* Exercise instructions *
The records below are to be duplicated exactly as they appear.

━━━━━ Supplied data

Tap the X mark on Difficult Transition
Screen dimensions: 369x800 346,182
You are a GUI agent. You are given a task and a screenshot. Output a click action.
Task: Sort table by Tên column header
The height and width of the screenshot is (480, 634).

━━━━━━━━━━

* Task solution *
Tap the X mark on Difficult Transition
Screen dimensions: 369x800 346,182
You are a GUI agent. You are given a task and a screenshot. Output a click action.
Task: Sort table by Tên column header
The height and width of the screenshot is (480, 634).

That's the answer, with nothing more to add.